The AG notes that while grandfathering would help eliminate rate shock to existing participating net-metering customers, the rooftop solar industry could experience a negative economic impact as was seen in Nevada. The AG states that it is sensitive to this impact, as rooftop solar businesses across the state have made business investments, like company vehicles and equipment and the hiring and training of personnel. The AG expresses concern that these companies may be unduly harmed if an immediate change of rate structure is implemented. Id.at 11-12.
The AG asserts that the phased-in approach would allow businesses to adjust over time as net metering grows in the state, and it would also allow solar equipment and installation costs to decrease, offsetting some of the lost opportunities from a lower payback on the investment for net-metering customers. The AG also believes the adoption of 2-Channel Billing could also act as a market stimulant to other energy management technologies: home energy management systems and batteries will be more appealing as net-metering customers will have an incentive to shift their energy loads to times of the day when the net-metering facility is generating electricity, or to store self-generated electricity for use during other time of the day to avoid the need for utility-supplied electricity. The AG notes that costs of battery technology will also likely decrease over time, giving customers an option to use more of their self-generated energy on-site. Id. at 12.
Grandfathering
The AG states that Act 464 sets out three levels of grandfathering:
* Level 1 - customers net metering prior to July 24, 2019, are automatically grandfathered at the full 1:1 retail rate. However the length of the grandfathering is not specified. The AG believes that Level 1 grandfathering should be limited to 20 years.

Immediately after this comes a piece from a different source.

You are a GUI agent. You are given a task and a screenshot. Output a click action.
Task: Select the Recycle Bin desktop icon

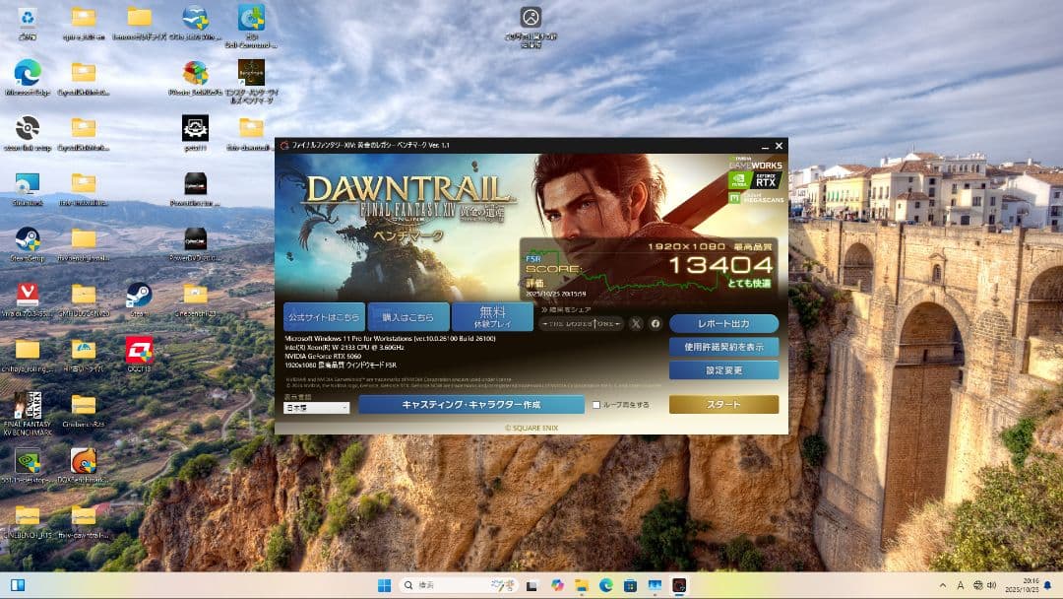[x=28, y=20]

* Level 2 - net-metering customers that submit an interconnection request between the effective date of the Act and December 31, 2022. The AG contends that Level 2 requires the net-metering customer to individually seek review and approval from the Commission on a case-by-case basis to be grandfathered at the rate structure in place at the time of the signing of the standard interconnection agreement, for a period not exceeding 20 years.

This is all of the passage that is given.